SELECTED EXTRACT:
For the mean, we compared the means of the two data sets with the Taylor-series solution given by Eq. (2), and with the modified ratio (MR) solution given by Theorem 1 with and without the correction given by the Eq. (6).

For the variance, we compared the variances of the two data sets with the Taylor-series solution given by Eq. (4), and with the modified ratio solution given by Theorem 2 with and without the correction (the final formula for corrected variance of the modified ratio was omitted due to its length, but see Section 4 for calculation details). Note that for variance given by Theorem 2, we considered the case N=5 so that its error O(1/n6) would not interfere with the correction.

Figure 1 shows the simulation results for the multinomial distribution given by (n=10,…,50,p1=0.25,p2=0.5,p3=0.25). The corrected modified ratio gives the best model of the mean and variance of Z0. Observe also that the uncorrected modified ratio is a very precise model of Z1.

DATA:
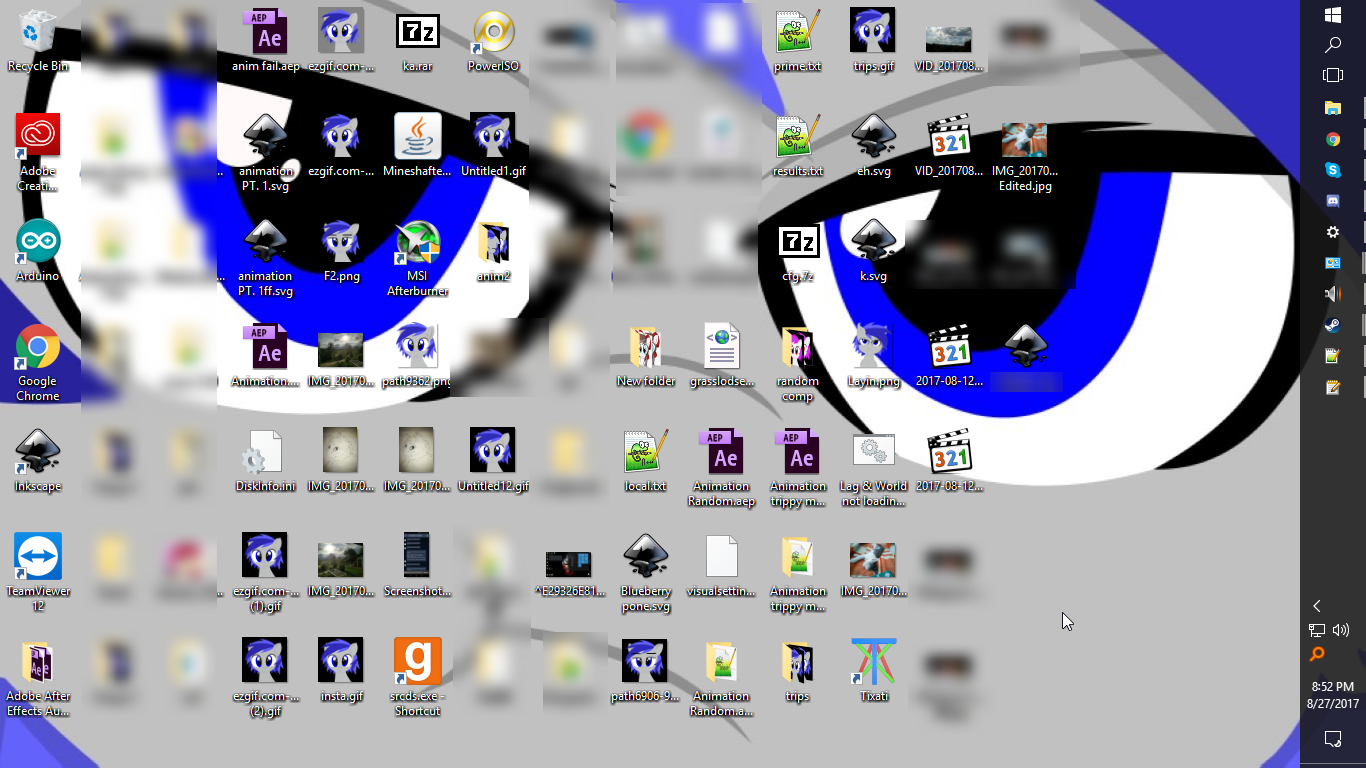The width and height of the screenshot is (1366, 768).
Task: Open Discord from the taskbar
Action: pyautogui.click(x=1332, y=201)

PROBLEMS AND TASKS:
A – Answer these questions from the simulation passage:
(i) Which equation gives the Taylor-series solution used for the variance?
(ii) What value of N was considered for the variance given by Theorem 2?
(iii) Which solution gives the best model of the mean and variance of Z0?
B – Write what comes next in the simulation passage, starting after its final sentence.
The listing comes from a separate source.

EXERCISE RESPONSES:
A –
(i) Eq. (4)
(ii) N=5
(iii) The corrected modified ratio

B –
Fig. 1
figure 1

The simulation results based on the multinomial distribution given by (n,0.25,0.5,0.25), where n ranges from 10 to 50. The mean and variance of the original ratios Z0 (squares) as well as modified ratios Z1 (red circles) are compared with models: the Taylor-series model (solid line), the modified ratio model (dashed line), and the corrected modified ratio model (dash-dot line). Additionally, in the upper plot, there is also information about the variable zeros on the secondary right axis (dots). In this case, the modified ratio model outperforms the Taylor series model for Z0 data. Additionally, the uncorrected modified ratio model describes the Z1 data very well

In Fig. 2, when p2 and n are small, the discrepancy between the models and the data gets larger, although the corrected modified ratio still outperforms the Taylor-series approach. The uncorrected modified ratio is also a very good model of Z1.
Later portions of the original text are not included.